The lack of inclusion in history for American and European curriculum is not just a coincidence but a deliberate act. Tonight’s lecture not only touched on the ways we as American not only forget the past but complete avoid parts of our past. This problem of holding a very eurocentric view of history is not a thing of recent times or even of past times, it has always and will continue to always be a problem until we as Americans confront the issue and demand more.
The Haitian Revolution of 1791, a revolution that lasted twelve years, can and should be considered the first fight for total equality and anti-colonialism in the world. Over one hundred and fifty years before the anti-colonial era following World War II, I would argue Haiti was the first country to truly adhere to and attempt to obtain the ideals of liberty and equality. Unlike the United States and France who promoted ideals of liberty and equality, Haiti was a slave insurrection that attempted to implement these ideas once it gained its independence, giving equal status to its citizens years before either states even abolished slavery.
With that said, why do we as a nation seem to brush this revolution off as some sort of blip in the historical timeline? Professor Popkin notes that in just a common interest sense, most people who search the event are African American and that most white people ignore or are simply not interested. Whether this is rooted in some inherently racial ideas, doubtful, but I would argue that this lack of interest stems from the notion of history ingrained in our heads from childhood that the only type of history that matters is that which concerns white lives and bodies. You would be hard pressed to learn about the wonders of Native American cultures and wars, African contributions to thought in our conception of government, and surely not the contributions of people of color to the technological and philosophical advancement of Europe during the enlightenment- it just does not happen.

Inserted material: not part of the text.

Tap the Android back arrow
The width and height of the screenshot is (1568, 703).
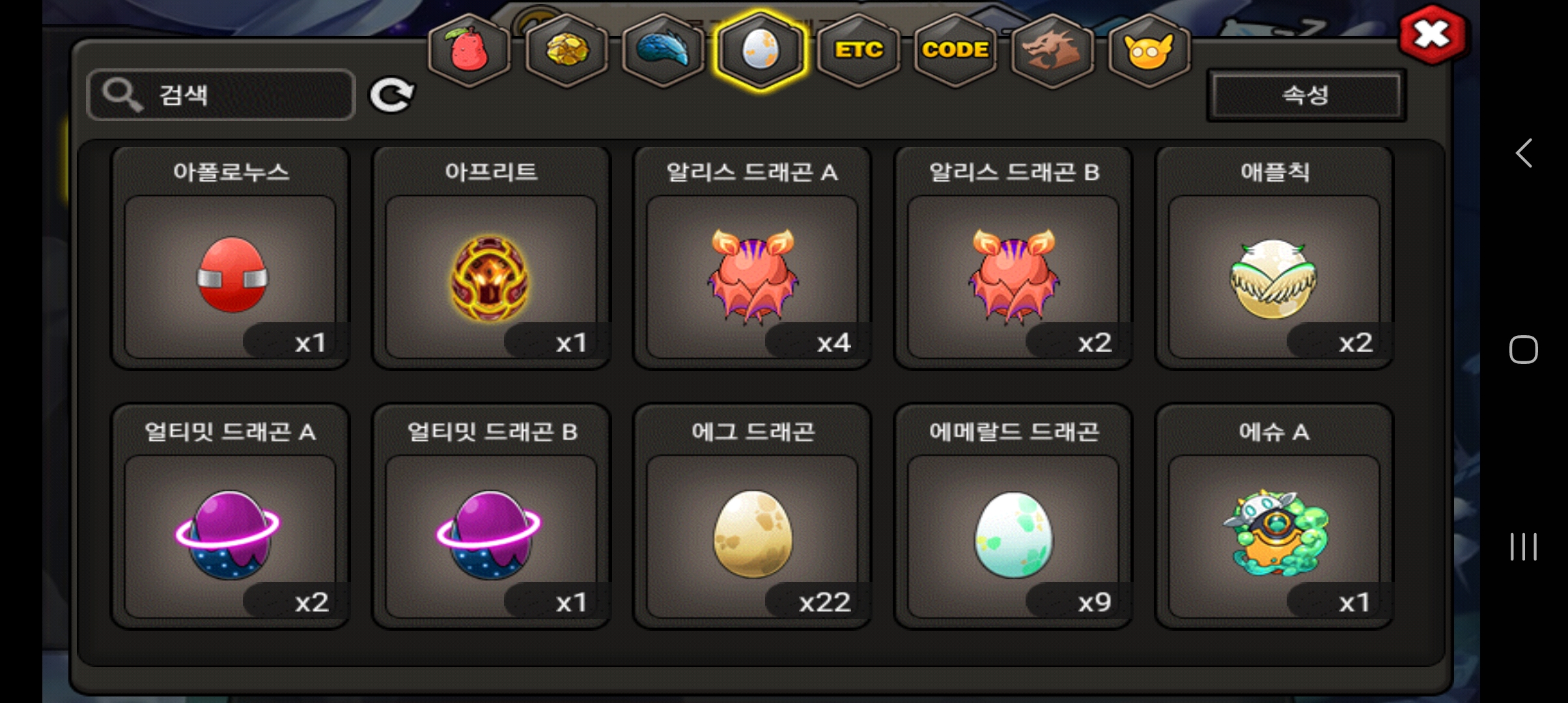[x=1524, y=154]
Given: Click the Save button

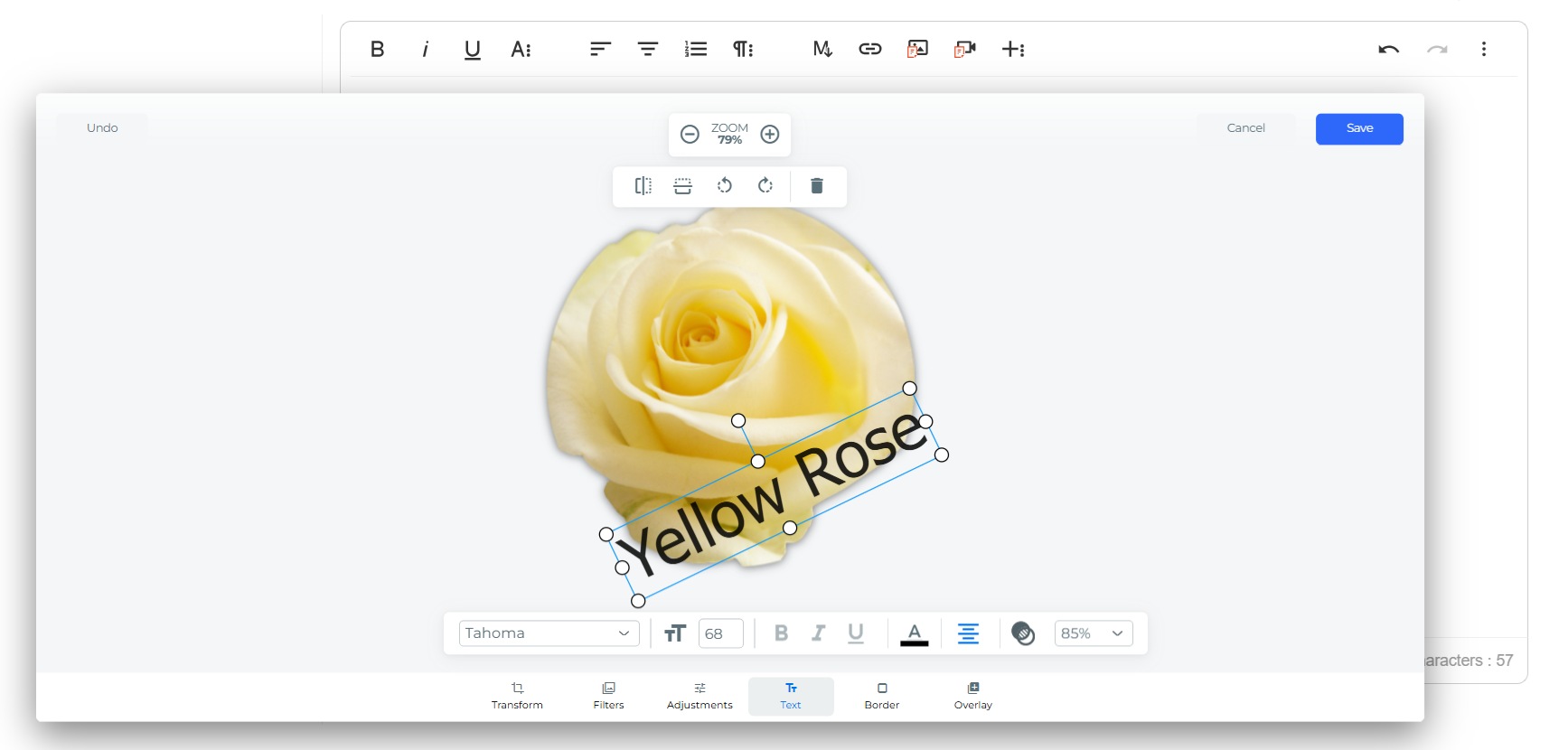Looking at the screenshot, I should click(x=1359, y=128).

In this white washing, Professor Popkin is trying to create a new narrative. One that includes the Haitian Revolution as one that is apart of the lineage of democratic ideals and the foundation of the dissemination of democratic principles throughout both the western world and easter world, from the Caribbean and France all the way to Southeast Asia. Further it also contributed to the ways both the French and Americans considered the issue of race and the notion of inferiority as the Haitian Revolution both dispelled the myth of inferiority and made leaders think heavily on the animosities created by racial divides and possibility of rebellion.